**REQUIREMENT**.
Identify all lines in the data containing the string "agent". Copy them out.

[Recorded data]
╭──

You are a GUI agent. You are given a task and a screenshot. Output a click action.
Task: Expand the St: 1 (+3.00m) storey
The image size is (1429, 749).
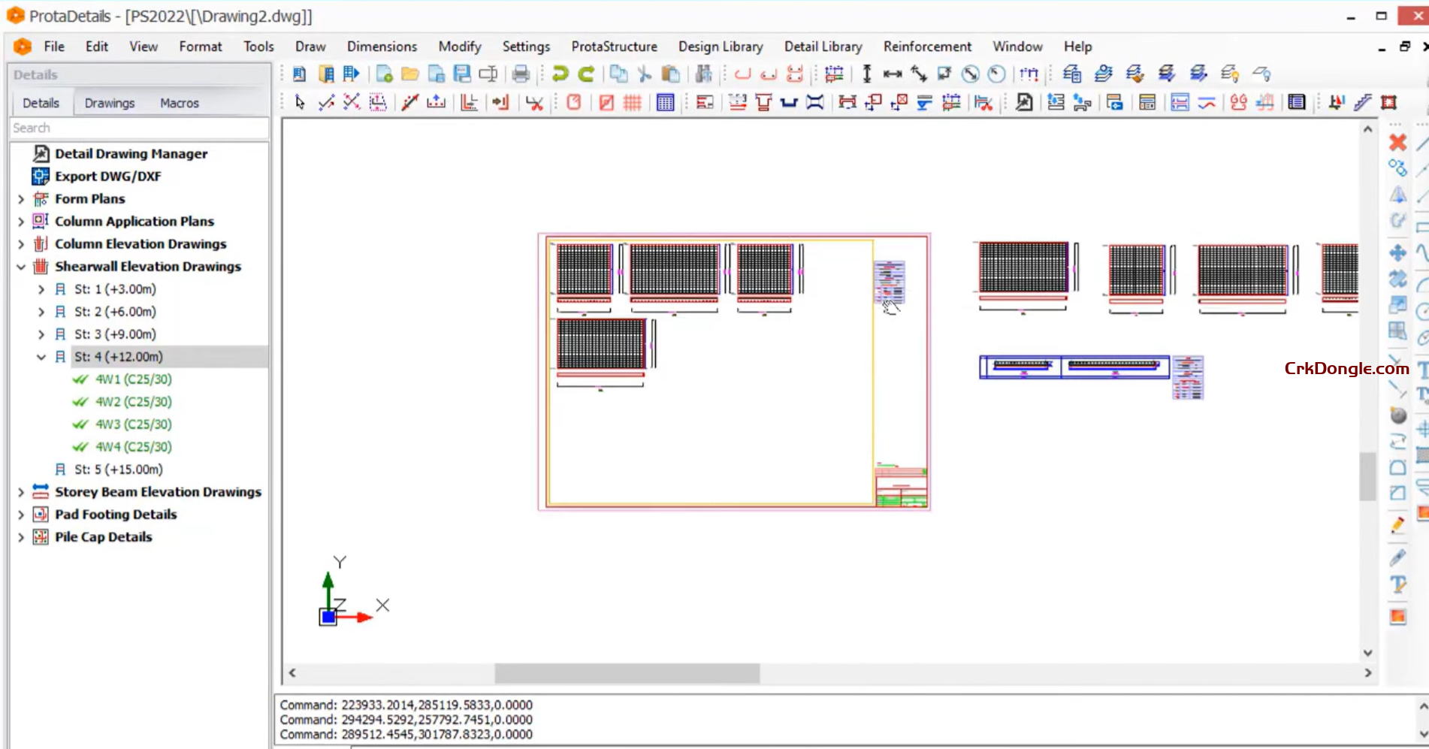41,289
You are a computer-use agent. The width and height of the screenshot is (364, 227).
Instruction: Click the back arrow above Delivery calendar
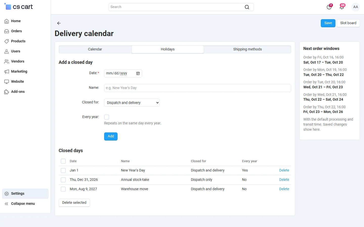tap(59, 23)
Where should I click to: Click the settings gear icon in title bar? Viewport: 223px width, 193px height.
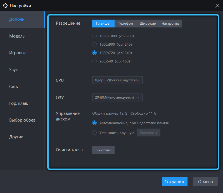pyautogui.click(x=5, y=6)
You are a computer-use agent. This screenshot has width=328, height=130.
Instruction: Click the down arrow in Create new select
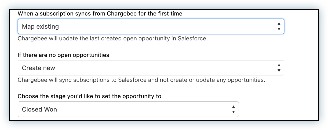click(x=279, y=70)
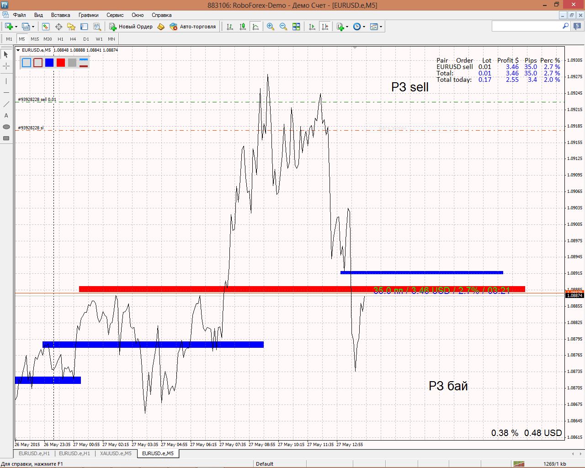Switch to the XAUUSD.e,M5 chart tab
Image resolution: width=585 pixels, height=468 pixels.
[116, 453]
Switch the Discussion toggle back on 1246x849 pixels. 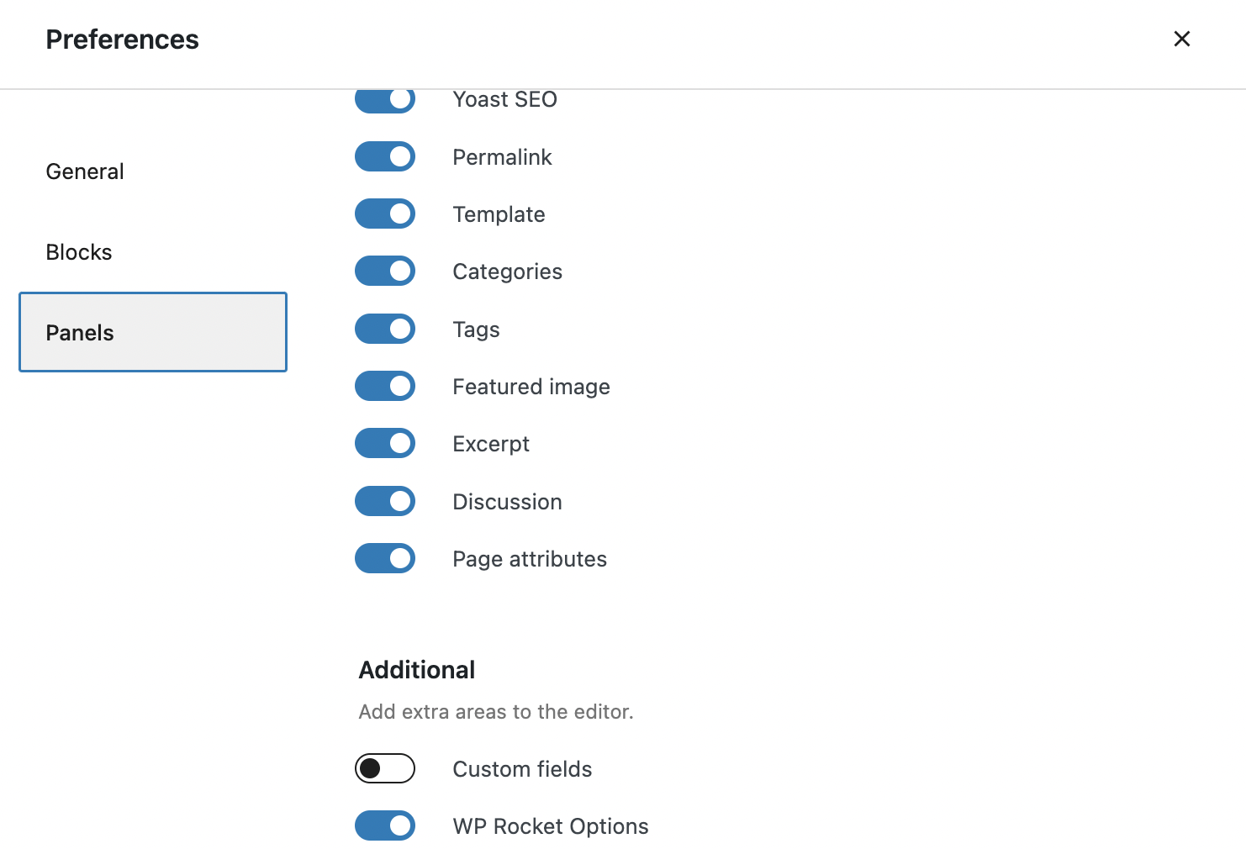point(384,501)
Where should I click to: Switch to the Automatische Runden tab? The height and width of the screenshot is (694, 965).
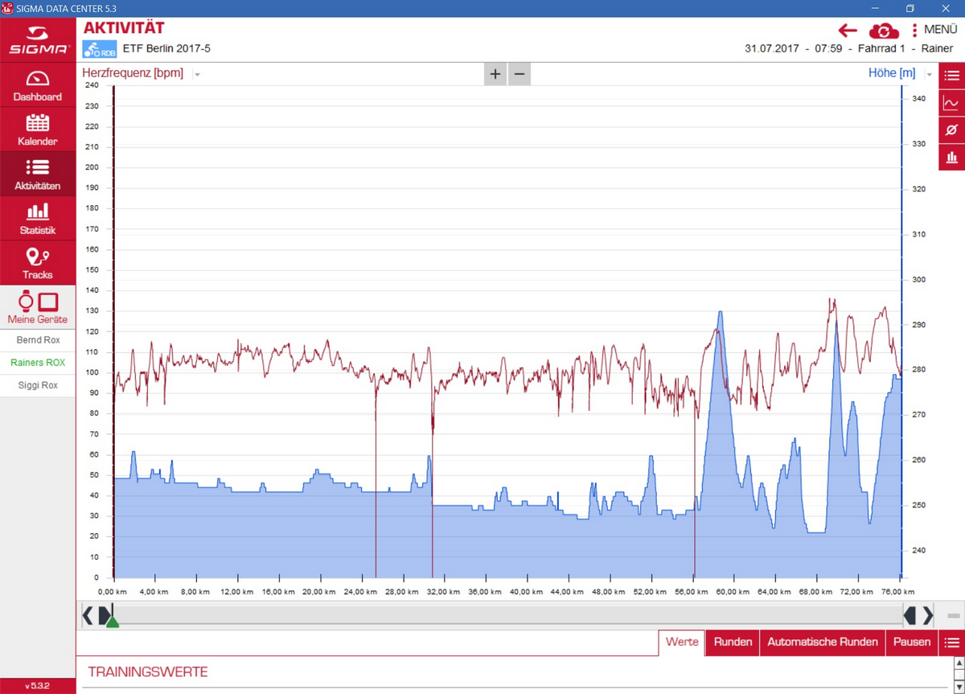[x=822, y=642]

╰──

**REPLY TO THE EXERCISE**.
You are a GUI agent. You are given a task and a screenshot. Output a click action.
You are a computer-use agent. The width and height of the screenshot is (364, 227).
You are a computer-use agent. This screenshot has width=328, height=130.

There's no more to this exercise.